Libération, Le Monde et toute la presse de centre‐gauche semblent l’ignorer, ou faire semblant. « Le candidat permanent » titrent les premiers. Au Monde, le journaliste qui couvrira la campagne est Olivier Pérou, un des auteur‐rices du livre à charge La Meute. Il écrit que la candidature « a été verrouillée malgré l’émergence de figures nationales »et dépeint ainsi en autoritarisme ce qui pour tout autre observateur apparaît comme le consensus d’un mouvement divers, dont Jean‐Luc Mélenchon a justement été le point de ralliement.

Construire un candidat de gauche capable de gagner est une tâche qui prend des décennies.

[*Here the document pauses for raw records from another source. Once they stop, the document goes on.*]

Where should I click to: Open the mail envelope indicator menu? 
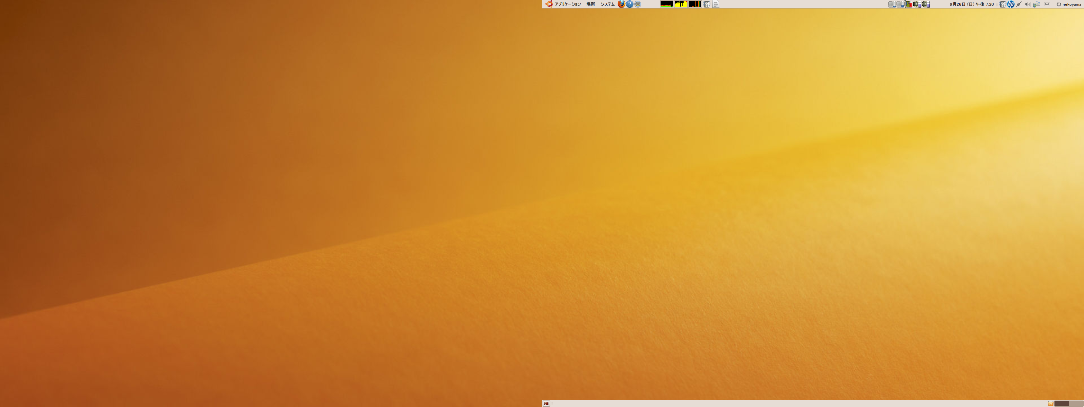(1047, 4)
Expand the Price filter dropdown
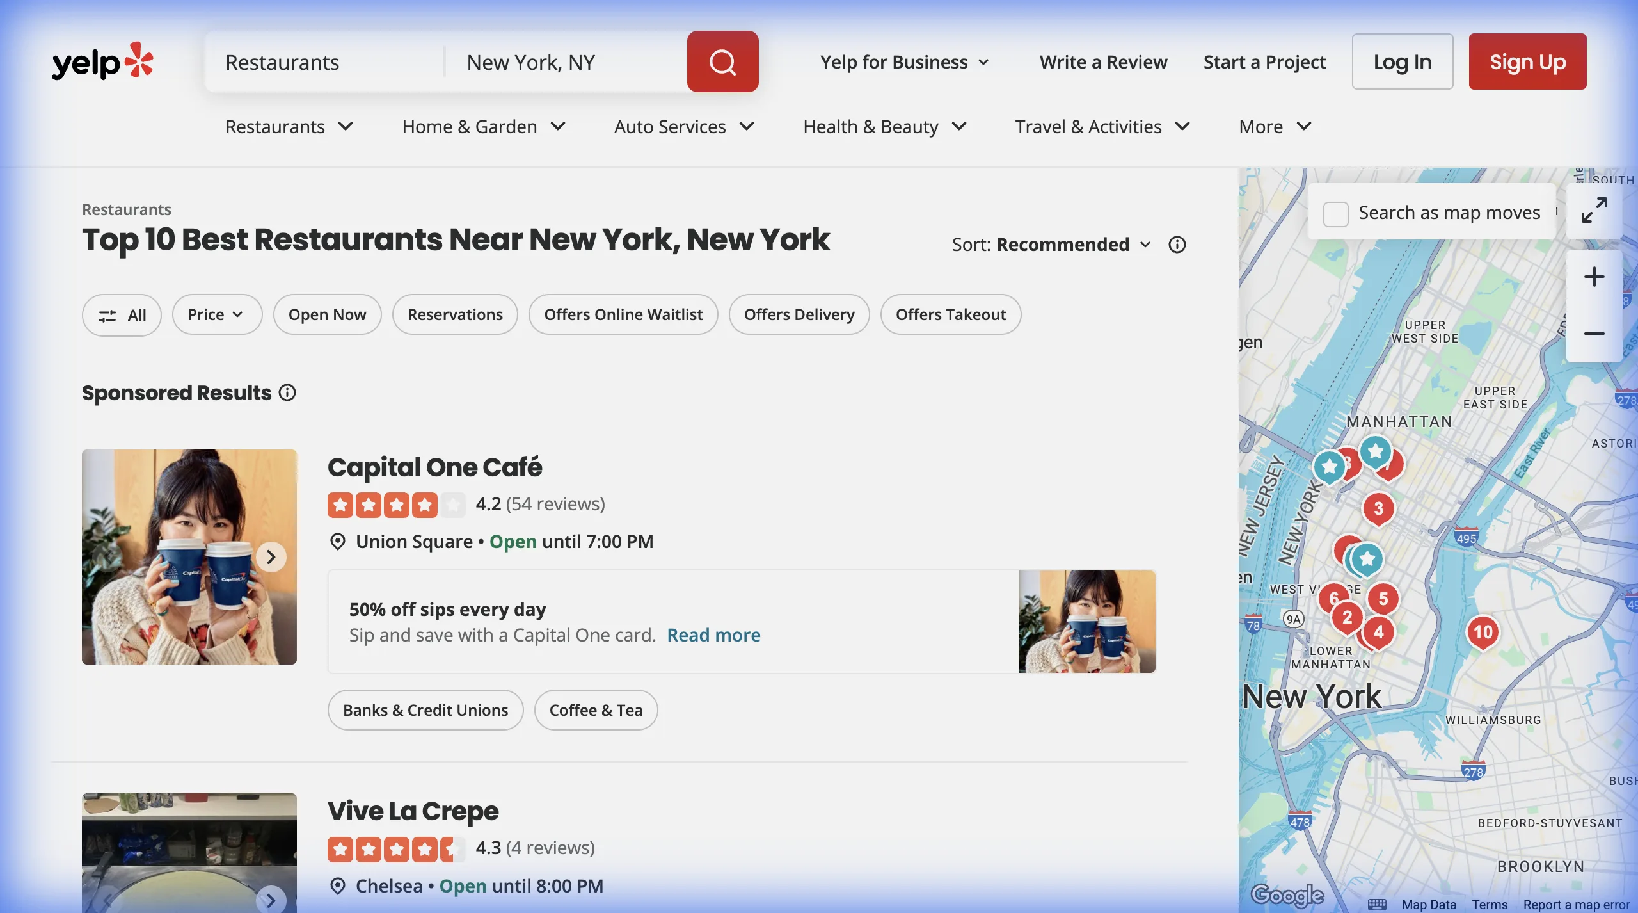The height and width of the screenshot is (913, 1638). click(x=217, y=314)
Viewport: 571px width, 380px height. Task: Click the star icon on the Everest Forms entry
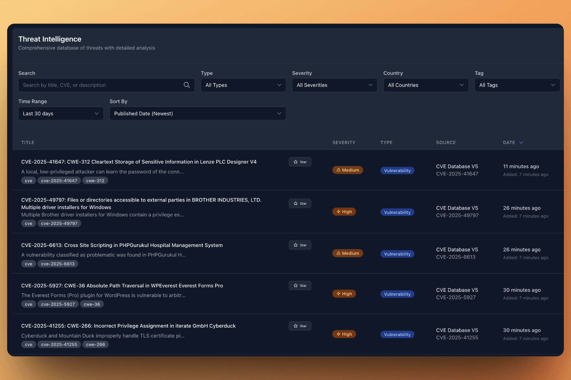click(300, 285)
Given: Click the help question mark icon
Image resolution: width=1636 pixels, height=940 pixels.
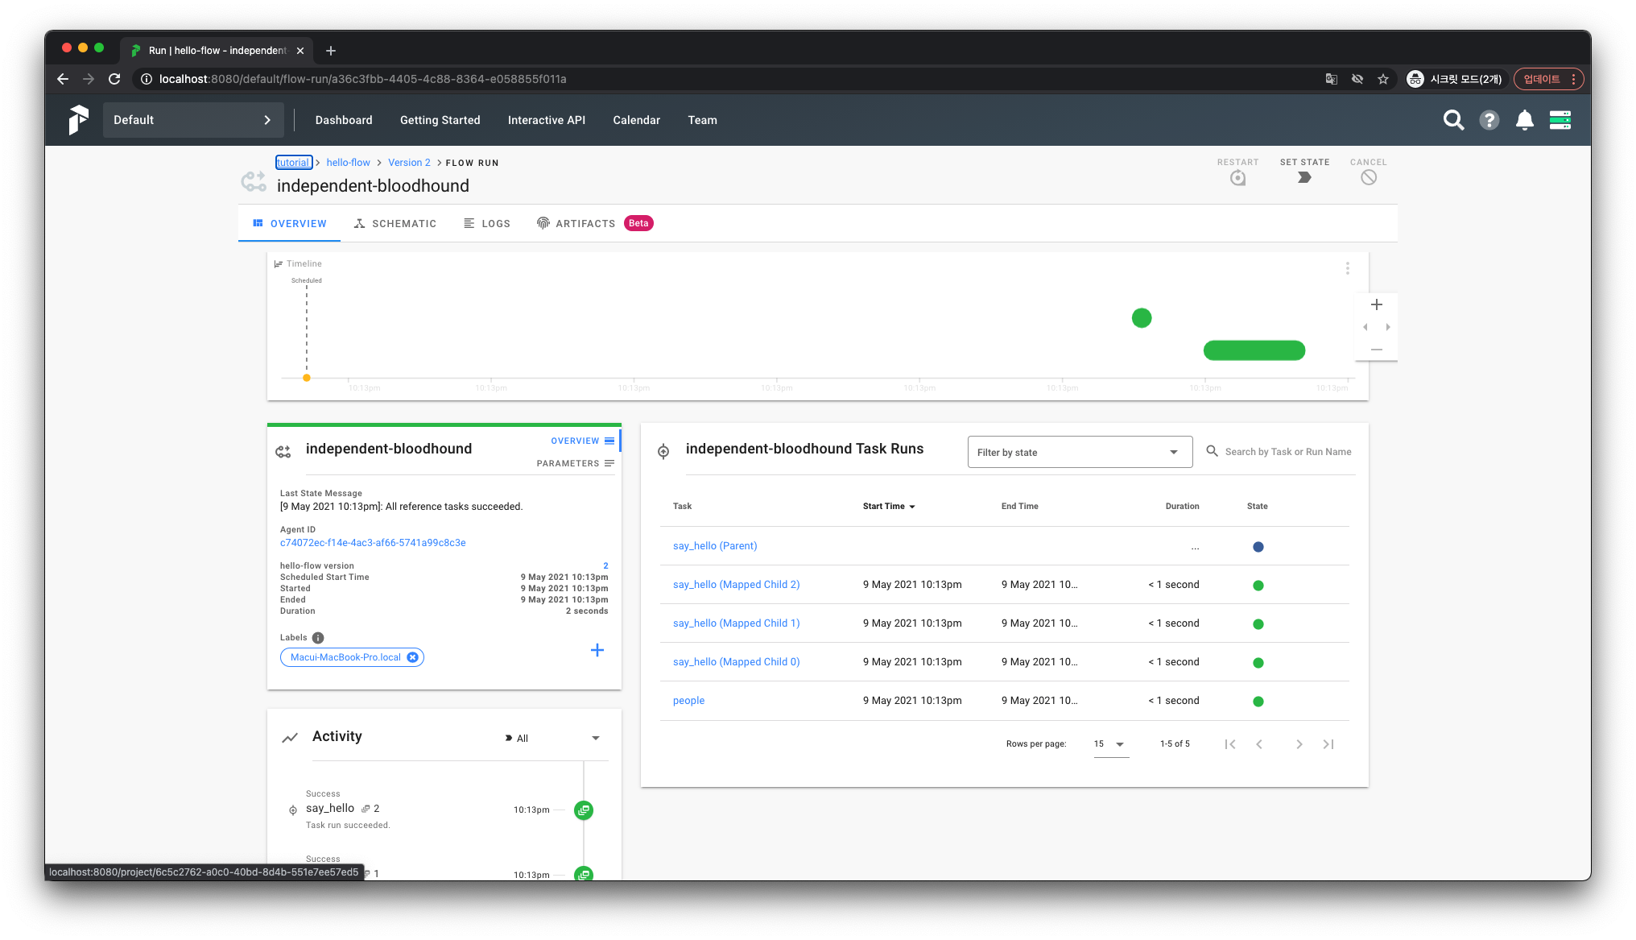Looking at the screenshot, I should 1489,120.
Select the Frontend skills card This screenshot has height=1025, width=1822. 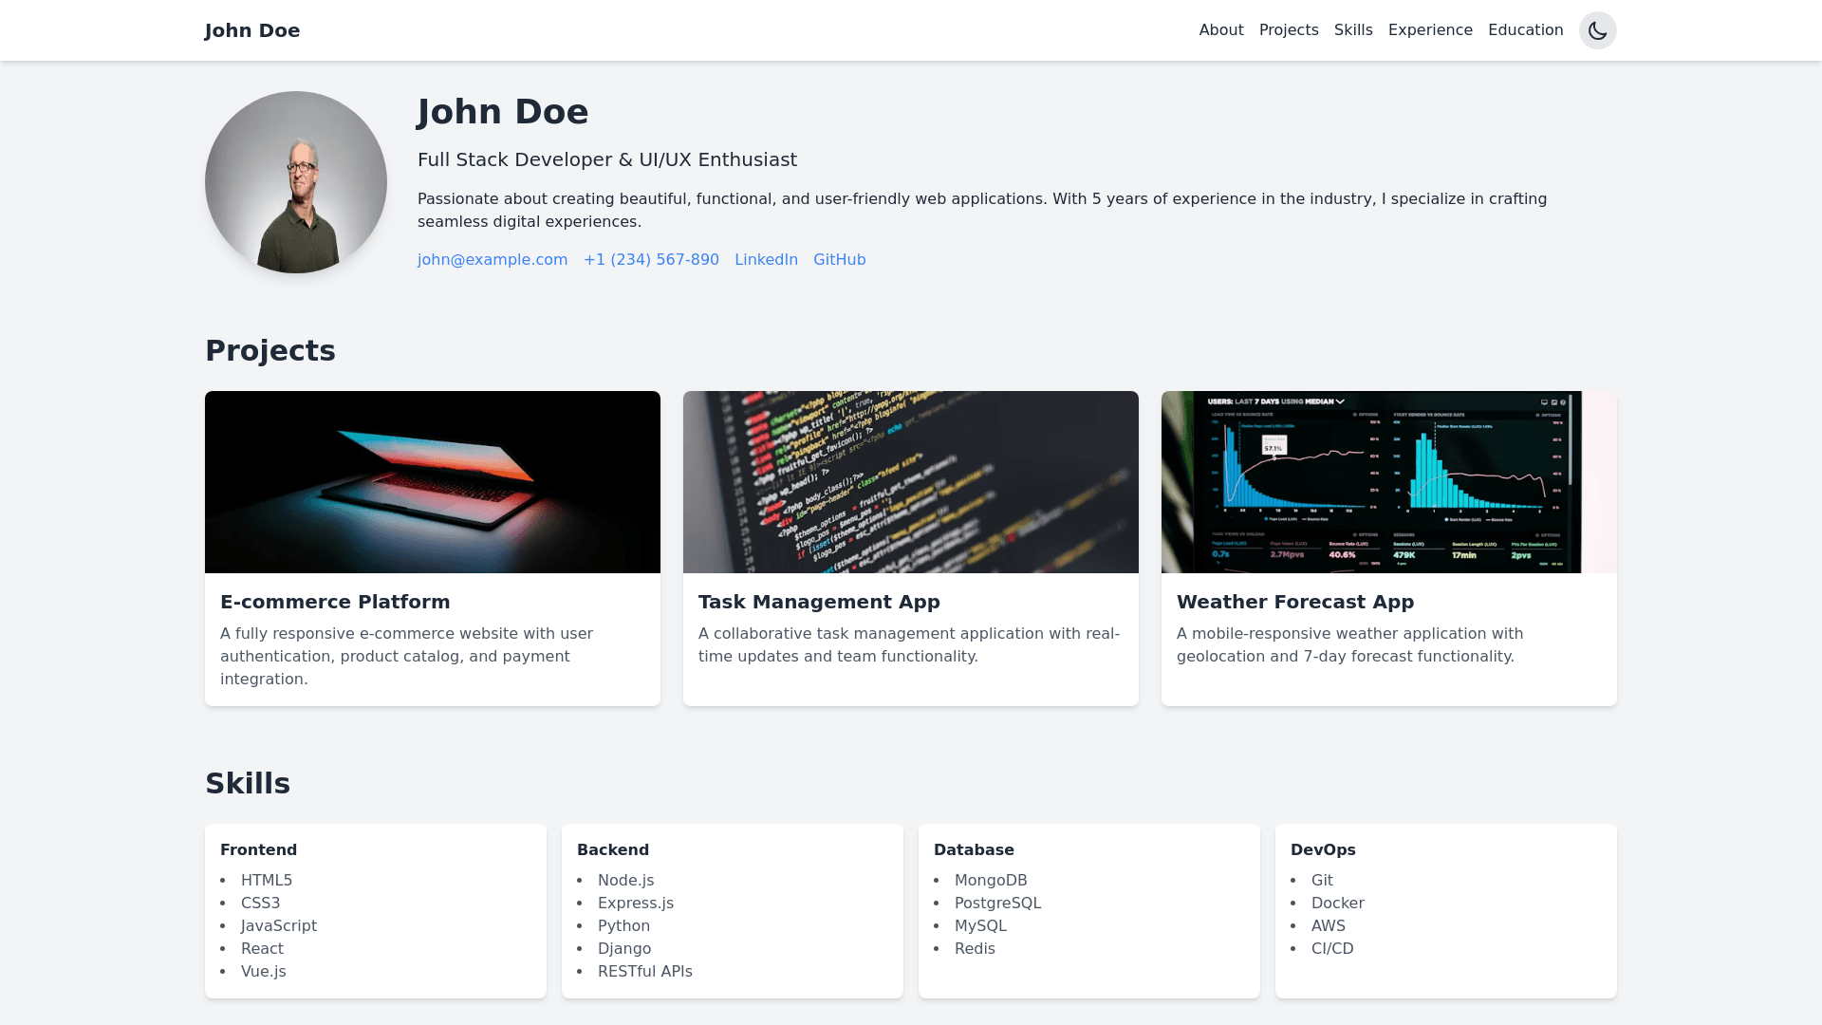pyautogui.click(x=375, y=910)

Les candidatures sérieuses à l’élection présidentielle se comptent maintenant au nombre de trois : Édouard Philippe, celle du RN, et celle de la France insoumise. Quelque chose sortira très probablement de la droite du PS : Glucksmann, Hollande ou un autre incarneront ce que Macron a été à ses débuts, pour un camp qui ne cesse de s'amenuiser mais représente toujours une force historique. Face à cela, la stratégie de LFI semble être de jouer la carte de l’union, pour isoler encore plus ce camp, en proposant au reste de la gauche de reconstituer une alliance autour d’un accord couplant sénatoriales, présidentielle et législatives. La balle est lancée, à voir qui la saisira.